I have been working in the image measurement industry for over twenty years, and I have encountered all kinds of workpieces as well as many unexpected “phenomena” during inspections. One common issue is that when the surface of a workpiece is relatively rough or has special coatings, the edge recognition of the image measuring instrument becomes unstable, and the measurement results show obvious deviations. This is not a problem with any specific manufacturer’s equipment but rather the result of both optical principles and material properties.

Ideally, the edges of a workpiece in an image should appear as clear grayscale transitions: from bright to dark or from dark to bright, forming a sharp gradient. With this, the edge detection algorithms in the software can capture stable signals and extract the boundary accurately. But reality is often far from ideal. For example, when aluminum parts are sandblasted, the surface is filled with tiny irregular bumps. The incident light undergoes diffuse scattering, and the grayscale distribution seen by the camera becomes chaotic. Bright and dark regions alternate, and the curve fluctuates heavily. What should have been a clean “boundary line” turns into a shaky grayscale profile.

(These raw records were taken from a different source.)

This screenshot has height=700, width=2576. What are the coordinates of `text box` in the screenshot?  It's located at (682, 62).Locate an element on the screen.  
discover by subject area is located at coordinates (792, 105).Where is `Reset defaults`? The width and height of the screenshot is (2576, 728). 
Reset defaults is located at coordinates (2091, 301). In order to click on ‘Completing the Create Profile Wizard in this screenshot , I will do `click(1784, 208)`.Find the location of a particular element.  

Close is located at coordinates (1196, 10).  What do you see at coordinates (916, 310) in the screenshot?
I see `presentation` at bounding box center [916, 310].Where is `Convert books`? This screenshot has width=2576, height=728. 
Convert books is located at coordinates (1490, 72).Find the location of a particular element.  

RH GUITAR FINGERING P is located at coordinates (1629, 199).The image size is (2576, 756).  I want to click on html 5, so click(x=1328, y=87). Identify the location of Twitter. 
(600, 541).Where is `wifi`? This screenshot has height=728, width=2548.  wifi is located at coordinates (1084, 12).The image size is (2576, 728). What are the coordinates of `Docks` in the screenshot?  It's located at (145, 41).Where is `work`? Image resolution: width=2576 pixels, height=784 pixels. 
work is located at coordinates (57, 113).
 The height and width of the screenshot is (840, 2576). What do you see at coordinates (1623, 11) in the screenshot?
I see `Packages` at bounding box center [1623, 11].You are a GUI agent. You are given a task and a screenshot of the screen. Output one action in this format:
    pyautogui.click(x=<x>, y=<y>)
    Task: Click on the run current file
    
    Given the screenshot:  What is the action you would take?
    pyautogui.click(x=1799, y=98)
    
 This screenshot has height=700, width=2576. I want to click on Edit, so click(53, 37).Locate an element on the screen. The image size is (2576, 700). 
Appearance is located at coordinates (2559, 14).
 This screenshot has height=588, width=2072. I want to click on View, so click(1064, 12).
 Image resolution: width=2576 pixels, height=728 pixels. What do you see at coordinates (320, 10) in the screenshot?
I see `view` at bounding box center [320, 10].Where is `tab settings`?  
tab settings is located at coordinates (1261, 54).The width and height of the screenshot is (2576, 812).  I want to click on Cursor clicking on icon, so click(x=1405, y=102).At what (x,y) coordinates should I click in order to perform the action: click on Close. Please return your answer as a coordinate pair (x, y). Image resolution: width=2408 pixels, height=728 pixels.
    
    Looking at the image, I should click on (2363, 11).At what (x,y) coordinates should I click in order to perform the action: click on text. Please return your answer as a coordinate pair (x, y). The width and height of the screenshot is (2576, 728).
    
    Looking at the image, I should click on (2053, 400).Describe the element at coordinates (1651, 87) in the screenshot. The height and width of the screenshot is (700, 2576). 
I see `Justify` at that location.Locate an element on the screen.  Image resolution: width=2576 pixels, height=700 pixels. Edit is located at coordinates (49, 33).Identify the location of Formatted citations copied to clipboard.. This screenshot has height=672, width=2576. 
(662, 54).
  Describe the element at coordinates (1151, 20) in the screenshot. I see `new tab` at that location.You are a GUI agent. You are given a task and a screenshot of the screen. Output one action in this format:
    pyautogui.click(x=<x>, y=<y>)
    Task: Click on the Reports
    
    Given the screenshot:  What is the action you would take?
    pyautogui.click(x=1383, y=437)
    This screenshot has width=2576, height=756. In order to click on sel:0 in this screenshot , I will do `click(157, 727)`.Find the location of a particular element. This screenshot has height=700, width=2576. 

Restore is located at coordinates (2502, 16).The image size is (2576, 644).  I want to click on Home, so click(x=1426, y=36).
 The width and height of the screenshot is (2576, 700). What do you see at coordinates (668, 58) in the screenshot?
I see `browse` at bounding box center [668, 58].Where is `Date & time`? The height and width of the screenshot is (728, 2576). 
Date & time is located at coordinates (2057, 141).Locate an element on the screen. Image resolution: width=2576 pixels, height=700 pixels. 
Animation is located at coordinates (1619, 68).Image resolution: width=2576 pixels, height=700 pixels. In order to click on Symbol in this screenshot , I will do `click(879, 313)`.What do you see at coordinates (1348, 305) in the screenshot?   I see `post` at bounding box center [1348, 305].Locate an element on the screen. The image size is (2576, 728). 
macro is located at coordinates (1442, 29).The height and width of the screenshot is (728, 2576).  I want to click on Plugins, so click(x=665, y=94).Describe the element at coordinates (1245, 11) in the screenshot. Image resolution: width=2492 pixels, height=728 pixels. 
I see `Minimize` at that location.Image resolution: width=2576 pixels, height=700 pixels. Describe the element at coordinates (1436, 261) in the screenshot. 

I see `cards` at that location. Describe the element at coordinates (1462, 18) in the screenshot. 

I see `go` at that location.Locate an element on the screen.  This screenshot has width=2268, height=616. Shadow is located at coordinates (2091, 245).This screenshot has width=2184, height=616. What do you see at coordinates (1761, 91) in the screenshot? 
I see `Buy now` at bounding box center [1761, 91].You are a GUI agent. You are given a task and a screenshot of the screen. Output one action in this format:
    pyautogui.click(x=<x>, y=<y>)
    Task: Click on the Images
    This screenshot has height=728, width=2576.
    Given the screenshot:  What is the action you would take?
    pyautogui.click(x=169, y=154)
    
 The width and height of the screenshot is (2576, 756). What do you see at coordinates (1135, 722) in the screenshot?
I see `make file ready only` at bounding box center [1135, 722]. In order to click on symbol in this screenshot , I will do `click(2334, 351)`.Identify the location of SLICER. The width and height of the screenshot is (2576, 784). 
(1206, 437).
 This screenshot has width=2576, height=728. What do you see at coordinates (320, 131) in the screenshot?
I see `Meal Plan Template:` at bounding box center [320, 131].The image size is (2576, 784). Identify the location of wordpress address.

I recall once inspecting a precision mold part whose surface had an oxide layer. The reflectivity varied drastically across regions: some areas appeared overly bright while others were very dark. As a result, the edge transition was broken up, the gradient lost stability, and the extracted boundary became blurred or even fractured. The customer was puzzled at the time, assuming it was due to insufficient instrument accuracy, but the root cause was the complex surface reflection.

Another problem brought by rough surfaces is noise. I once helped an automotive parts factory inspect sandblasted castings. When the image was magnified, it was filled with bright speckles and grainy patterns. The algorithm mistakenly treated many speckles as edge points, causing measurement deviations of tens of microns. For precision parts, such errors are absolutely unacceptable.

The situation becomes even more complicated when a metallic coating is added. Coatings tend to produce micro-reflections, creating sharp brightness differences between neighboring pixels. The image then becomes full of tiny bright and dark spots. These interference signals mix with real edges, making it difficult for the software to determine the true boundary. Often, the system either fails to detect gaps or creates “false edges.”

I also remember encountering this with smartphone frames. The anodized surface produced numerous fine reflective points in the image. The software interpreted them as part of the edge, and the calculated length was significantly larger than the actual dimension. This case made it clear to me that noise interference is far more destructive to measurement accuracy than many people realize.

After more than two decades in this field, I have realized one thing: the biggest challenge with rough surfaces and special coatings is not the quality of the equipment but the limitations of optical imaging itself. Uneven grayscale distribution makes edge signals unstable, while noise interference “confuses” the algorithm. That is the real reason why recognition rates drop. When faced with such situations, one cannot simply blame the instrument. Instead, solutions must be sought from three aspects: lighting design, material properties, and software processing. Only by understanding these principles can we truly bring out the best performance of an image measuring instrument.